The 25th Amendment's Inadequacy
Remarkably, many continue behaving as though this were normal. The craven keep heads down while pretending not to notice. Some feel ideologically compelled to make excuses. For everyone else, blunt honesty is overdue: the president appears mentally unstable. The 25th Amendment allows for removing unfit presidents, working adequately when George W. Bush temporarily transferred power during medical procedures. However, it proves inadequate today because it requires assent from cabinet members and legislators who have demonstrated neither courage nor independent instinct.

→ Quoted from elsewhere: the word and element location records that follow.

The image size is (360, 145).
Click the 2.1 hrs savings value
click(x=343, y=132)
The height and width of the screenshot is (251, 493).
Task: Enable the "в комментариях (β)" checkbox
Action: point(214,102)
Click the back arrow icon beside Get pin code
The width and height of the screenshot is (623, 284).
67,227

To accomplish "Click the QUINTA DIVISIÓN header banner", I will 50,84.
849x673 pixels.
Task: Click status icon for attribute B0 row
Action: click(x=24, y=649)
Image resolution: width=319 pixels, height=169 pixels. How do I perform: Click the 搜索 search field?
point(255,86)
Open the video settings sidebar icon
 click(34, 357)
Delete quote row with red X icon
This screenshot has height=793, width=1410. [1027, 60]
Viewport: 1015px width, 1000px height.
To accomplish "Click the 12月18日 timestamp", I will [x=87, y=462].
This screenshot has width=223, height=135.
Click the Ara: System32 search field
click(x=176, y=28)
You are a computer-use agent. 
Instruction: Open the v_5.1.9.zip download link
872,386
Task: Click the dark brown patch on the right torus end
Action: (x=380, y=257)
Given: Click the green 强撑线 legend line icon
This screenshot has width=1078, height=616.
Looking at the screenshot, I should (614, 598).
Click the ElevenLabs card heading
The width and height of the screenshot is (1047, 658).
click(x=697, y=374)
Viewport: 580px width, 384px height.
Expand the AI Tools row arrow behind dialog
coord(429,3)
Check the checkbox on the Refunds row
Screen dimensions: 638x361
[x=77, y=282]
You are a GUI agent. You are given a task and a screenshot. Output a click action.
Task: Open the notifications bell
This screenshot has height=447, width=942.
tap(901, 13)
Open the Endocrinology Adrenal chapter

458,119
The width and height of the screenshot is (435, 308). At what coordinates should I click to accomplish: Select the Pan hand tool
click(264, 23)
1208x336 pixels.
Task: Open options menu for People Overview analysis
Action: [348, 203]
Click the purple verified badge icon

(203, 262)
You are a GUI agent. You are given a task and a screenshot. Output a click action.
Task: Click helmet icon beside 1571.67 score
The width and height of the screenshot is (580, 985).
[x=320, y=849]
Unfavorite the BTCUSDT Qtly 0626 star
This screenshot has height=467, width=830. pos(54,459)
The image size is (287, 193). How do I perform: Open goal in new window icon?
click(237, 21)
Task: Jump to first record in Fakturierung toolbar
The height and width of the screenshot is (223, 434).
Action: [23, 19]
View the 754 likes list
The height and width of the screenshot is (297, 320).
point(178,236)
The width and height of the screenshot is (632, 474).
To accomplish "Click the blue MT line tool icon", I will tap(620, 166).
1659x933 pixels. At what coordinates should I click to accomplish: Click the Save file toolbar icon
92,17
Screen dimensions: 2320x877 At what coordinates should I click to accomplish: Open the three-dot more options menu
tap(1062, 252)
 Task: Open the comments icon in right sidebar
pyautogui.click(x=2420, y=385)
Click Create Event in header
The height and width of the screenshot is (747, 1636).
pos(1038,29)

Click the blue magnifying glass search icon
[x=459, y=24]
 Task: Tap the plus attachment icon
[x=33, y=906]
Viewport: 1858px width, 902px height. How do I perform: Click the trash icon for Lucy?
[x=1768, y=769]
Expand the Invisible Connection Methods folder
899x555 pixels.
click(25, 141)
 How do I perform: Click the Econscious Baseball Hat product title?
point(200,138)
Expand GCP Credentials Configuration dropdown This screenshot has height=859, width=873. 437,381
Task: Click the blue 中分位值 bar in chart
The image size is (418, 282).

This represents the second oversight by the founding fathers. Having escaped mad King George III's rule, they feared creating an elected monarch. Consequently, they designed Congress as a presidential rival equipped with formidable checking powers. In practice, the 119th Congress has failed abysmally. The Supreme Court has been little better, until recently nodding along as though ideological loyalty overrode law itself. As Lord Sumption noted regarding its decision declaring Trump immune from prosecution: "If an ex-president is immune from criminal liability for trying to overthrow the constitution... one is bound to wonder what is left of the constitution."
Journalism's Dilemma: Sane-Washing Abnormal Behaviour
Much now depends on the fourth estate as the final power check. Trump has relentlessly attacked journalistic organizations through diminishment, denigration, control attempts, ridicule, threats, neutering, and lawsuits. He routinely mumbles "fake news" at reporters daring to challenge him. His disturbing defence secretary pick, Pete Hegseth, revealed intentions when suggesting an ally would soon curb CNN: "The sooner David Ellison takes over that network, the better."
How would coverage differ if journalists started from the premise that the president was mentally unwell rather than sane? This presents complex questions for American journalists trained in neutrality concepts that falter when confronting mental incapacity. Currently, journalists often grant Trump's pronouncements false coherence. They might signal "rambling" but otherwise normalize the abnormal through sane-washing.
Unvarnished Reality: From Geopolitics to Office Supplies
Objectively, Trump's recent performances defy tidying up. When a high-level cabinet meeting about the Iran war gets derailed for five minutes while the president discusses Sharpie pen preferences, that transcends mere "digression." It represents a flashing red warning light. Jumping from wartime geopolitics to office supplies is bizarre and irrational. Yet we're asked to marvel at supposed rhetorical mastery. Trump has rebranded his non-linear, free-associative word salad as "the weave," but we needn't grant him benefit of the doubt.
Consider this verbatim 2024 campaign excerpt attacking Kamala Harris: "She destroyed the city of San Francisco, it's – and I own a big building there – it's no – I shouldn't talk about this, but that's OK, I don't give a damn because this is what I'm doing. I should say it's the finest city in the world – sell and get the hell out of there, right? But I can't do that. I don't care, you know? I lost billions of dollars, billions of dollars. You know, somebody said, 'What do you think you lost?' I said, 'Probably two, three billion. That's OK, I don't care.' They say, 'You think you'd do it again?' And that's the least of it. Nobody. They always say, I don't know if you know. Lincoln was horribly treated. Uh, Jefferson was pretty horribly. Andrew Jackson, they say, was the worst of all, that he was treated worse than any other president. I said, 'Do that study again, because I think there's nobody close to Trump.' I even got shot! And who the hell knows where that came from, right?"
This represents no unusually unhinged tirade. We simply rarely see such raw incoherence presented unfiltered. It typically gets sanitized by people subsequently treated with presidential contempt rather than gratitude. With anarchy loosed upon the world almost hourly, reality must be faced. Approximately thirty weeks remain before Congress might reassert power after midterm elections. The world's most powerful man lacks mental capacity for his office. We must cease pretending otherwise.